Personal exemptions and deductions
Resident individuals may claim the exemption thresholds set below that are deductible from their total net income to arrive at the income chargeable to tax.
Every individual who is resident in Mauritius in the income year in which the income is derived is entitled to claim the following deduction from one’s net income:
- Category A: Individual having no dependants: MUR 305,000.
- Category B: Individual having only one dependant: MUR 415,000.
- Category C: Individual having two dependants: MUR 480,000.
- Category D: Individual having three dependants: MUR 525,000.
- Category E: Individual having four or more dependants: MUR 555,000.
- Category F: Retired person having no dependants and has income, other than specified income, or a disabled person who, in an income year, has no dependant: MUR 355,000.
- Category G: Retired person with one dependant and has income, other than specified income, or a disabled person who, in an income year, has one dependant: MUR 465,000.
- Where the dependant under Category B, C, D, E, and G is a child pursuing a non-sponsored, full-time undergraduate course at a recognised tertiary educational institution, an additional claim can be made for MUR 135,000 or the amount of tuition fees paid up to MUR 175,000 in respect of each dependant pursuing one’s undergraduate course in Mauritius at an institution recognised by the Tertiary Education Commission or outside Mauritius at a recognised institution (MUR 200,000 for dependent child studying abroad).
- As of 1 July 2018, income exemption threshold is available to a retired person deriving emoluments not exceeding MUR 50,000.
- No exemption is allowed for an undergraduate course where:
- the annual fees, excluding administration and student union fees, are less than MUR 34,800 for a child following an undergraduate course in Mauritius
- the income of the person or the spouse of the person exceeds MUR 4 million in an income year, or
- an exemption has been claimed in respect of the same dependant for more than six consecutive years.

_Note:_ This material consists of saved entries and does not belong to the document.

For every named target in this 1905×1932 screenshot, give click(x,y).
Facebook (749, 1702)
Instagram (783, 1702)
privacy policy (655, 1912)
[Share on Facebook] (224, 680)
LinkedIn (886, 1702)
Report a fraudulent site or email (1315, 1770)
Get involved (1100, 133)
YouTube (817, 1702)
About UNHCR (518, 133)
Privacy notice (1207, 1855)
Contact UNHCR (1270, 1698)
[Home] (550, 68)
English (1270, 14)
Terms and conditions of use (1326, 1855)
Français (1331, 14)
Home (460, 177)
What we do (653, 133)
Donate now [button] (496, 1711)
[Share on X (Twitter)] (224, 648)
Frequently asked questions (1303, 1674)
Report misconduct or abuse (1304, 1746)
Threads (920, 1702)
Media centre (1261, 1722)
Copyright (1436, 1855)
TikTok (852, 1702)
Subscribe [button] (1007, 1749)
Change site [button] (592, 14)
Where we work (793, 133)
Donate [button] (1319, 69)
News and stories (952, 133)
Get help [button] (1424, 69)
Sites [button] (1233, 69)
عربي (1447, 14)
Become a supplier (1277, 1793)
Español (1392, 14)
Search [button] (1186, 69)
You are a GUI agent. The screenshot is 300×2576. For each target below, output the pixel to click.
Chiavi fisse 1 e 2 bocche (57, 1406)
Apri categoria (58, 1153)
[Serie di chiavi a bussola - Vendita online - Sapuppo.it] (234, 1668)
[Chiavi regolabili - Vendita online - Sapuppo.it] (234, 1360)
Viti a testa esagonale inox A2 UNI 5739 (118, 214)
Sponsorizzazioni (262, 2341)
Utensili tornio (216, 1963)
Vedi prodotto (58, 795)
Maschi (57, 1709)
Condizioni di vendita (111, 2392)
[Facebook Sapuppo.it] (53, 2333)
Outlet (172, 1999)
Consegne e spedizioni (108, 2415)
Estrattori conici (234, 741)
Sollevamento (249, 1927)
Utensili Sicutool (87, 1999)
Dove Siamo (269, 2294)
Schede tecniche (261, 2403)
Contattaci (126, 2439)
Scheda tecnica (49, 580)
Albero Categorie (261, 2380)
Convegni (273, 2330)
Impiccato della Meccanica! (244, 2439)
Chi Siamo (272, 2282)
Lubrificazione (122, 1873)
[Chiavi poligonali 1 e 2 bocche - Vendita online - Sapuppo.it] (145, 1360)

- Medical and health insurance premium, as follows:
||Premium allowable (MUR)
||15,000 (self) + 15,000 for dependant
||15,000 (self) + 15,000 for first dependant + 10,000 for second dependant
||15,000 (self) + 15,000 for first dependant + 10,000 for second dependant + 10,000 for third dependant
||15,000 (self) + 15,000 for dependant
An individual shall, in an income year, be allowed a relief by way of deduction from one's net income in respect of the amount of interest paid in that income year to:
- a bank or a non-bank deposit taking institution under the Banking Act
- an insurance company under the Insurance Act
- the Sugar Industry Pension Fund
- the Development Bank of Mauritius, or
- the Statutory Bodies Family Protection Fund
on a housing loan secured by mortgage (including Islamic financing arrangement per Finance Bill 2018/19) or fixed charge on immovable property and used exclusively for the purchase or construction of one's house. The relief shall apply in respect of a loan secured by mortgage or fixed charge on immovable property taken on or after 1 July 2006.
In the case of a couple where neither spouse is a dependent spouse, the relief shall, at the spouses’ option, be divided equally for each spouse.
No interest relief shall be allowed:
- unless the person is resident in Mauritius in the income year in which the income is derived
- where the person or the spouse of the person:
- is, at the time the loan is raised, the owner of a residential building, or
- benefits from any new housing scheme set up on or after 1 January 2011 by such competent authorities as may be prescribed, and
- where the income (including local dividends, interest on savings/fixed deposit account from a bank or non-bank deposit taking institution under the Banking Act, and interest on government securities and Bank of Mauritius Bills) of the person, or the spouse of the person, as the case may be, exceeds MUR 4 million in an income year.
Where an individual derives income from a trade, business, profession, or vocation, deductions are allowed for all outgoings incurred wholly and exclusively in the production of the assessable income, including capital allowances on qualifying assets. Unauthorised deductions include all expenditure of a capital, domestic, or private nature; expenditure relating to exempt income; all taxes; any reserve or provision (e.g. reserve for doubtful debts); gifts and donations; and entertainment expenses.